- **Problems and tasks**:
1 > From the home-buying passage, list the things it says you need to make sure of before buying while prices are rising.
2 > Rewrite the home-buying passage starting with "If you’re buying a long-term" and going on through "big financial risk.", changing every "home" to "house".

- **Selected excerpt**:

If you buy a home at an inflated price stemming from high demand and low supply, your home could be needlessly expensive. You might have a hard time selling the home if the value falls in the future. You could be in a situation where you owe more than it’s currently worth.

While that’s a very real fear, there’s no way to know for sure if we’re in an actual bubble, and if so, no one knows when it will burst. Rising prices aren’t a reason in and of themselves not to buy a home, but you need to make sure you’re in a financially comfortable position with a reliable income and a healthy emergency fund.

Think About Your Future Plans

If you’re buying a long-term home, and it’s one you plan to live in for the foreseeable future, your perspective is going to be different than if you’re buying a home to live in for a shorter time. If you think you might only live in a home for a few years, buying at the top of the market can be a big financial risk.

- **Extracted information**:
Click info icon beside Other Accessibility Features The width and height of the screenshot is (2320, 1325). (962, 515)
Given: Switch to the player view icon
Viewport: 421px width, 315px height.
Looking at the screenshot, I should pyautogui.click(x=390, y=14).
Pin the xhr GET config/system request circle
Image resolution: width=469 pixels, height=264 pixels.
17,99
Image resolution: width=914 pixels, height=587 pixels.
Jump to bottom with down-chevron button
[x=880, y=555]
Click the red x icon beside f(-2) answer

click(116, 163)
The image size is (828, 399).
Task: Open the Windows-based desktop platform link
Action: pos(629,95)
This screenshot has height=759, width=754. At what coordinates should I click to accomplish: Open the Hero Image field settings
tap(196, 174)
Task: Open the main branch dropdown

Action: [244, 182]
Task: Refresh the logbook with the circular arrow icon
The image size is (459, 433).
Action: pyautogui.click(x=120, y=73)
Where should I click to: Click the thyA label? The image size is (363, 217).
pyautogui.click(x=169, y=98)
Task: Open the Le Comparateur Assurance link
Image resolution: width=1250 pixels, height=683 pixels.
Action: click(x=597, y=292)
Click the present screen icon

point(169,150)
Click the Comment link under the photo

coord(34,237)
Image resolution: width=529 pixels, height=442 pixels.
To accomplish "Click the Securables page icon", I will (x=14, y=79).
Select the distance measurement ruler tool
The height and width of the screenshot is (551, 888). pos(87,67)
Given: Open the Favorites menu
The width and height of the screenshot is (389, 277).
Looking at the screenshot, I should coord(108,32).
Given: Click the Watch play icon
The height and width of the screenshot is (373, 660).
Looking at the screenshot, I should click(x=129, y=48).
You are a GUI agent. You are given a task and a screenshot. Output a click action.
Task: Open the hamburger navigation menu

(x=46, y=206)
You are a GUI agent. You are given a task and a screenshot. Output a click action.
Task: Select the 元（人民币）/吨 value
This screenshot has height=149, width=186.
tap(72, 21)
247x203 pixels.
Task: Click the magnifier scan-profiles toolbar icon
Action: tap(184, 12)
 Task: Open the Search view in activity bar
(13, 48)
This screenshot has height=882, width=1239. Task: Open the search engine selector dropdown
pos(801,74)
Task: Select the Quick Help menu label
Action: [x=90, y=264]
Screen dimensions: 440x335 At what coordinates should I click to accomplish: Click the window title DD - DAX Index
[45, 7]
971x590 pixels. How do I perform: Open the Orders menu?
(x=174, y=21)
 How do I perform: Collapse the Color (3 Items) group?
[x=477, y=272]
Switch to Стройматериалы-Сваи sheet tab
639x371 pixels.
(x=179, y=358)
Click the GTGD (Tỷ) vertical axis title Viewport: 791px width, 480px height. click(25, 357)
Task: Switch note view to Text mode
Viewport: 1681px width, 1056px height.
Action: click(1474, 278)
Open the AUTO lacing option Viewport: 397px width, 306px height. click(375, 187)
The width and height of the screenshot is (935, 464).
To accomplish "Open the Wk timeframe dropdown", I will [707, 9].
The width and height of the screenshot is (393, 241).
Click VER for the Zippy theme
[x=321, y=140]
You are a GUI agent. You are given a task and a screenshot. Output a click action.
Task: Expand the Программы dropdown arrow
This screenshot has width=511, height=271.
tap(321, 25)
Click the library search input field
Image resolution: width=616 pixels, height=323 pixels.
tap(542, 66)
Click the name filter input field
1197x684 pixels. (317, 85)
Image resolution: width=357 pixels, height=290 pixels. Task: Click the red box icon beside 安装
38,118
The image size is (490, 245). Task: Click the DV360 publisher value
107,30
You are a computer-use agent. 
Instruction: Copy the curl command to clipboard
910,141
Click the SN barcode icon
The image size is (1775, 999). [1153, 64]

- **Written responses**:
1 >
- A financially comfortable position
- A reliable income
- A healthy emergency fund

2 >
If you’re buying a long-term house, and it’s one you plan to live in for the foreseeable future, your perspective is going to be different than if you’re buying a house to live in for a shorter time. If you think you might only live in a house for a few years, buying at the top of the market can be a big financial risk.